Le Franc Congolais traverse une période charnière, marquée par des fluctuations qui reflètent les tensions économiques sous-jacentes du pays. Lors de la récente réunion du Conseil des ministres, Malangu Kabedi Mbuyi, gouverneure de la Banque centrale du Congo (BCC), a dressé un tableau détaillé des dynamiques monétaires et économiques en cours. Si certains indicateurs montrent des signes d’amélioration, d’autres confirment la persistance de défis structurels.
Sur le marché des changes, des évolutions contrastées se dessinent. Alors que la monnaie nationale s’est appréciée de 0,67 % sur le marché officiel, elle a enregistré une dépréciation de 0,50 % sur le marché parallèle. Ces mouvements, bien que limités, s’inscrivent dans une tendance annuelle moins favorable, avec des pertes cumulées de 5,65 % à l’indicatif et 6,30 % au parallèle. Ces chiffres traduisent des pressions persistantes sur la devise nationale, conséquence d’un environnement macroéconomique fragile et des contraintes extérieures.
L’inflation, quant à elle, semble sous contrôle, malgré une légère augmentation du taux hebdomadaire, passé de 0,10 % à 0,11 %. En termes annuels, le cumul reste nettement inférieur aux niveaux alarmants de l’année précédente, atteignant 10,73 % contre 19,74 % à la même période en 2023. Cette tendance témoigne d’un effort soutenu des autorités monétaires pour contenir les prix, tout en gardant à l’esprit les défis qui pourraient surgir dans les mois à venir.
Sur le plan international, les variations des prix des matières premières viennent compliquer davantage la situation.
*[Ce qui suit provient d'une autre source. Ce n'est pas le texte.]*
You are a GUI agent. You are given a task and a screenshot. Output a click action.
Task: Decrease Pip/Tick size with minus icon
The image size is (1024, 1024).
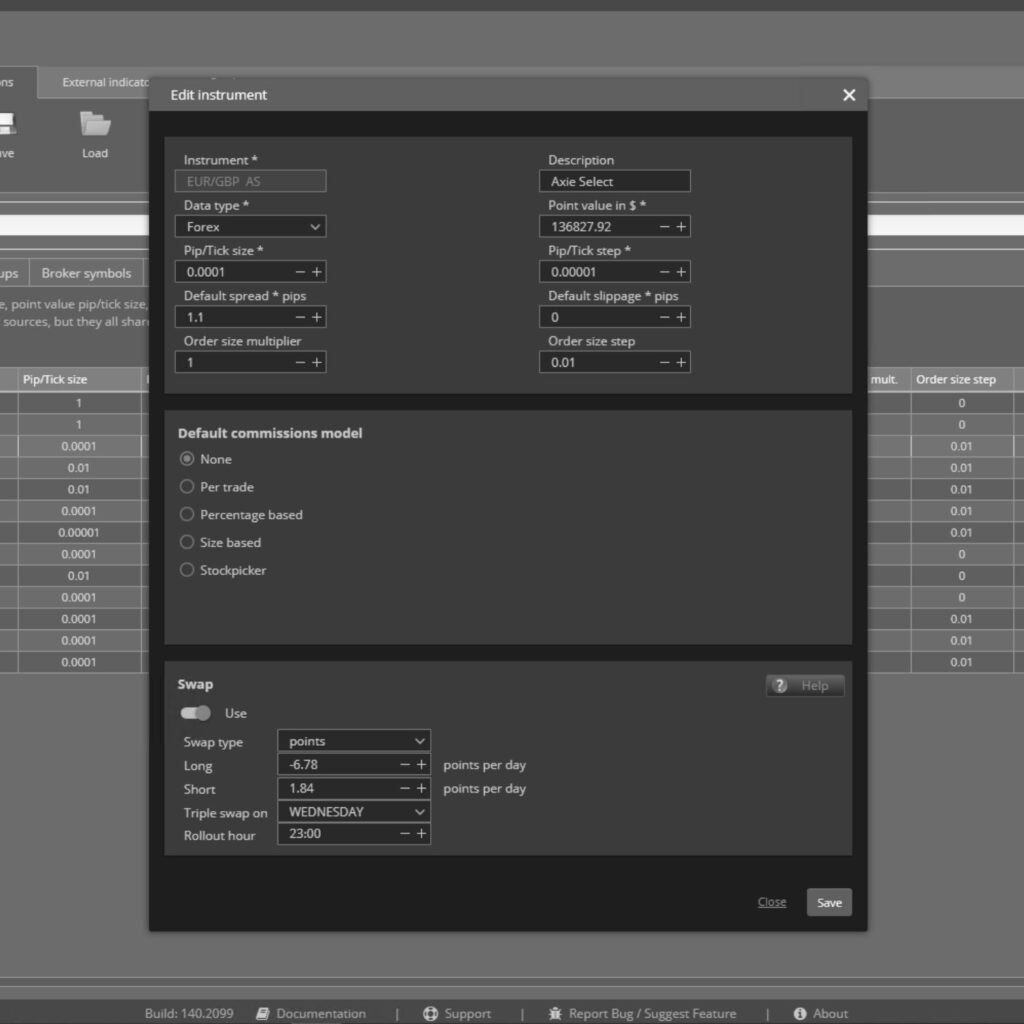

Le cobalt, dont la valeur a bondi de 9,25 %, constitue une exception dans un contexte global marqué par la baisse des cours du cuivre, ressource stratégique pour les exportations congolaises. Cette baisse, si elle se prolonge, pourrait peser lourdement sur les recettes nationales et entraver la capacité de l’État à financer ses priorités.
Face à cette réalité, la gouverneure de la BCC a appelé à une intensification des efforts pour aligner les politiques budgétaires et monétaires. Selon elle, seule une coordination renforcée, couplée à des réformes structurelles ambitieuses, permettra de stabiliser durablement l’économie congolaise et de poser les bases d’une croissance plus résiliente.
Dans un contexte mondial en pleine mutation, la RDC doit s’adapter rapidement. L’enjeu n’est pas seulement de stabiliser le Franc Congolais, mais aussi de repenser la structure économique pour réduire la dépendance aux matières premières et diversifier les sources de croissance. Cela exige non seulement des mesures immédiates, mais aussi une vision à long terme, capable de transformer les défis actuels en opportunités pour l’avenir.